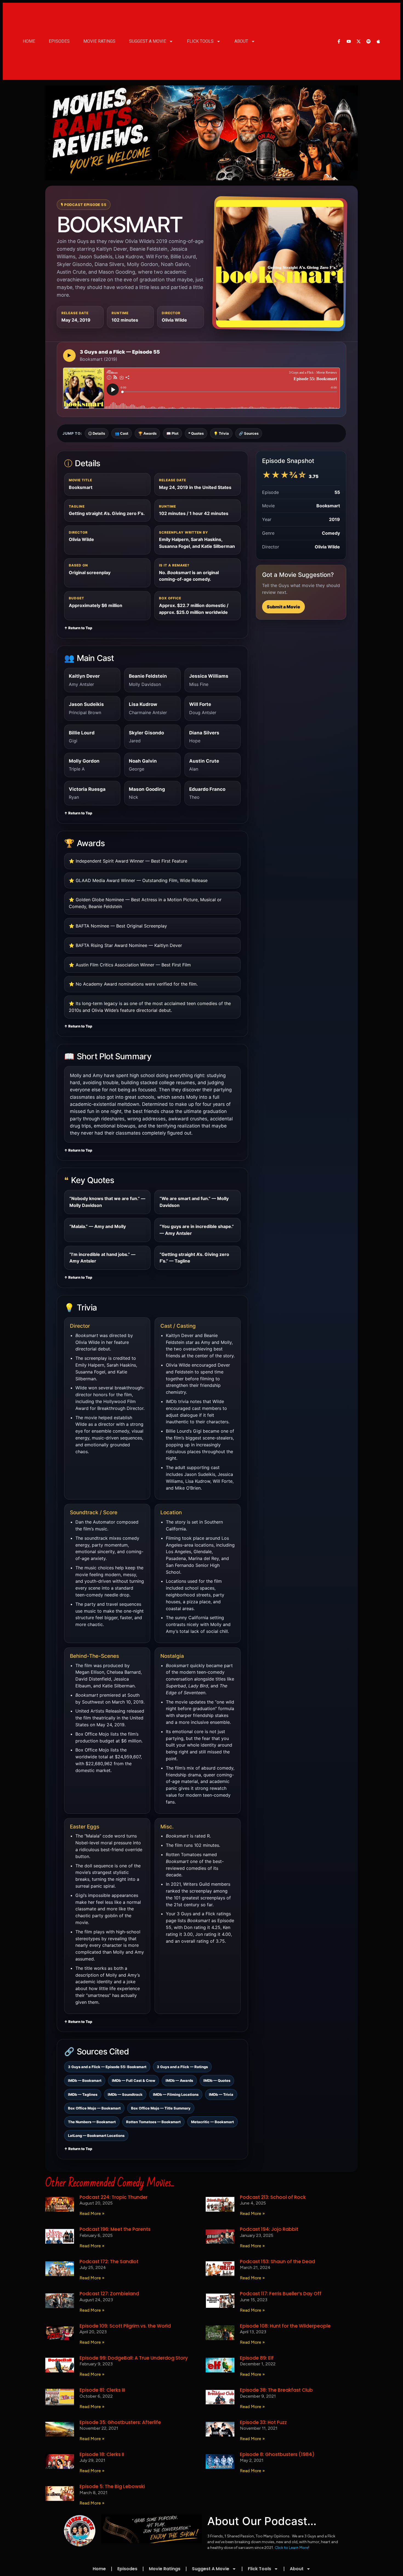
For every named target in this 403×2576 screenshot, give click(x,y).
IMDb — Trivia (221, 2094)
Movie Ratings (99, 41)
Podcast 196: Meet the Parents (115, 2229)
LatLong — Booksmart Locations (96, 2135)
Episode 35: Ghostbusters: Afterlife (120, 2422)
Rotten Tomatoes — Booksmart (153, 2122)
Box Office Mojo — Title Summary (161, 2108)
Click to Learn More (291, 2547)
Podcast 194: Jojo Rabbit (269, 2229)
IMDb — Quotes (216, 2080)
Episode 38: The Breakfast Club (276, 2390)
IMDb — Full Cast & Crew (133, 2080)
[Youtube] (349, 41)
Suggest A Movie (147, 41)
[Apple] (378, 41)
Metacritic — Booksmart (212, 2122)
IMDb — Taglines (82, 2094)
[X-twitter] (358, 41)
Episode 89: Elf (257, 2358)
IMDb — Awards (179, 2080)
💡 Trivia (221, 433)
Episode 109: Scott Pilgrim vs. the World (125, 2326)
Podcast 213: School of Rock (273, 2197)
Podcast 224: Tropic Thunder (113, 2197)
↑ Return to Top (78, 628)
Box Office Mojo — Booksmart (94, 2108)
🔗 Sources (249, 433)
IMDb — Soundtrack (125, 2094)
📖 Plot (172, 433)
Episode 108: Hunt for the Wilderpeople (285, 2326)
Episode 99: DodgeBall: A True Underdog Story (134, 2358)
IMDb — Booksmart (84, 2080)
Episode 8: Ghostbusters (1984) (277, 2454)
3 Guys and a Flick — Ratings (182, 2067)
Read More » (92, 2213)
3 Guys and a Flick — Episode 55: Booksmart (107, 2067)
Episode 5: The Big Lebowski (112, 2486)
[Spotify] (368, 41)
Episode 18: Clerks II (102, 2454)
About (241, 41)
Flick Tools (200, 41)
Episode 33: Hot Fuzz (263, 2422)
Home (29, 41)
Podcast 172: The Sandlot (109, 2261)
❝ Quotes (196, 433)
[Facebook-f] (339, 41)
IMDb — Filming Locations (175, 2094)
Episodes (59, 41)
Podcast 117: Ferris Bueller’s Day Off (280, 2293)
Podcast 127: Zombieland (109, 2293)
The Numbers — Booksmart (92, 2122)
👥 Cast (121, 433)
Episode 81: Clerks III (102, 2390)
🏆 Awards (147, 433)
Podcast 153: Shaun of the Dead (277, 2261)
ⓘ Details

□ □ □ □ □ □ □

Aim of the task. What is needed here is an exact copy of every record, with the pictures left out.

Written reply.
For every named target in this 403×2576 screenshot, give click(x,y).
IMDb — Trivia (221, 2094)
Movie Ratings (99, 41)
Podcast 196: Meet the Parents (115, 2229)
LatLong — Booksmart Locations (96, 2135)
Episode 35: Ghostbusters: Afterlife (120, 2422)
Rotten Tomatoes — Booksmart (153, 2122)
Box Office Mojo — Title Summary (161, 2108)
Click to Learn More (291, 2547)
Podcast 194: Jojo Rabbit (269, 2229)
IMDb — Quotes (216, 2080)
Episode 38: The Breakfast Club (276, 2390)
IMDb — Full Cast & Crew (133, 2080)
[Youtube] (349, 41)
Suggest A Movie (147, 41)
[Apple] (378, 41)
Metacritic — Booksmart (212, 2122)
IMDb — Taglines (82, 2094)
[X-twitter] (358, 41)
Episode 89: Elf (257, 2358)
IMDb — Awards (179, 2080)
💡 Trivia (221, 433)
Episode 109: Scott Pilgrim vs. the World (125, 2326)
Podcast 213: School of Rock (273, 2197)
Podcast 224: Tropic Thunder (113, 2197)
↑ Return to Top (78, 628)
Box Office Mojo — Booksmart (94, 2108)
🔗 Sources (249, 433)
IMDb — Soundtrack (125, 2094)
📖 Plot (172, 433)
Episode 108: Hunt for the Wilderpeople (285, 2326)
Episode 99: DodgeBall: A True Underdog Story (134, 2358)
IMDb — Booksmart (84, 2080)
Episode 8: Ghostbusters (1984) (277, 2454)
3 Guys and a Flick — Ratings (182, 2067)
Read More » (92, 2213)
3 Guys and a Flick — Episode 55: Booksmart (107, 2067)
Episode 5: The Big Lebowski (112, 2486)
[Spotify] (368, 41)
Episode 18: Clerks II (102, 2454)
About (241, 41)
Flick Tools (200, 41)
Episode 33: Hot Fuzz (263, 2422)
Home (29, 41)
Podcast 172: The Sandlot (109, 2261)
❝ Quotes (196, 433)
[Facebook-f] (339, 41)
IMDb — Filming Locations (175, 2094)
Episodes (59, 41)
Podcast 117: Ferris Bueller’s Day Off (280, 2293)
Podcast 127: Zombieland (109, 2293)
The Numbers — Booksmart (92, 2122)
👥 Cast (121, 433)
Episode 81: Clerks III (102, 2390)
🏆 Awards (147, 433)
Podcast 153: Shaun of the Dead (277, 2261)
ⓘ Details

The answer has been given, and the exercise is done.